**REQUIRED WORK**: In the interview excerpt below, what does Gladney name as the greatest thing for propelling more people into STEM?

**EXCERPT TO READ**:
☆ ☆ ☆ ☆ ☆ ☆ ☆

Astronomy appeals to a great many just because we all see the night sky but generally the public doesn't know the appeal of other subjects just because
they don't see the connections to every day things they deal with.
Q: If you had the opportunity to speak with a millionaire for an hour who is interested in financially supporting America to produce more scientists,
engineers, and mathematicians, where would you ask the millionaire to spend his/her money in order have the greatest impact?
Gladney: Make it a billionaire and it’s worth an hour! In all honesty though, the greatest thing for propelling more people into STEM is
more promotion of STEM practitioners as role models for young people. We must always have scientists, engineers and mathematicians doing research as
their primary activity, but I'd love to see public outreach considered as essential as say publish-or-perish. It would be great to reward effective
outreach (this includes teaching by the way) in the way that we do effective research with grants, recognition, and academic career advancement. I don't
know that money is the answer for how to get this change of culture but I don't think it could hurt to have the next billionaire giving out multi-million
dollar prizes award them to STEM people who have made advancements in science *and* shared the journey with the public in a way that gets them to
appreciate the advancement as opposed to rewarding only those whose work is too esoteric for the public to understand. There are enough prizes for
scientists! What's needed is more creativity in getting people engaged in how science is done. This would require a whole new paradigm in figuring out
how to gauge the quality of outreach and education, making the necessary peer-review structure, etc. It would be a massive undertaking but I strongly
suspect we can do it by making the objectives concrete and rewarding people for achieving them just as we do for difficult but traditional scientific
Q: Today, you are a successful physicist at an Ivy league institution. Can you point back to a particular event or key events in your life that you
can say honestly helped lead you to where you are now?

☆ ☆ ☆ ☆ ☆ ☆ ☆

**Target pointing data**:
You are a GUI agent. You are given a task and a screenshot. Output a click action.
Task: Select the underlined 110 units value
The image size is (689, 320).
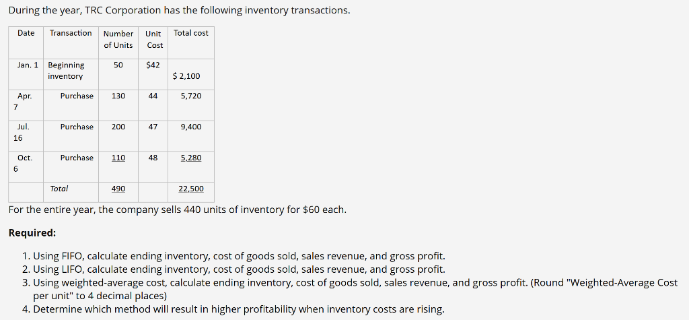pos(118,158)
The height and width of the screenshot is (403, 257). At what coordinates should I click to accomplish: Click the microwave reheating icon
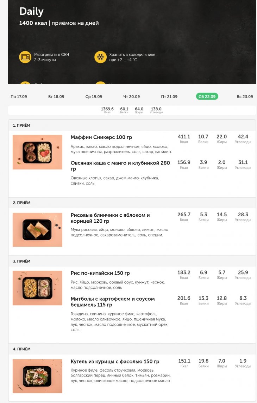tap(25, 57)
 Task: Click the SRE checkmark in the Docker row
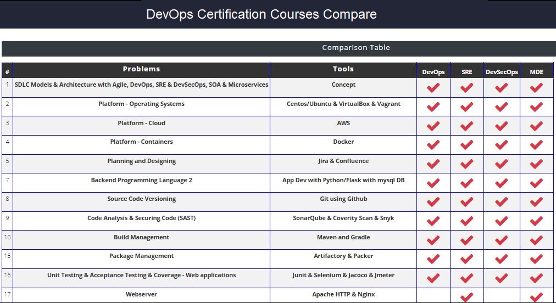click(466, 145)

☆ ☆ ☆ ☆ ☆ ☆ ☆

**OUTPUT**: More promotion of STEM practitioners as role models for young people.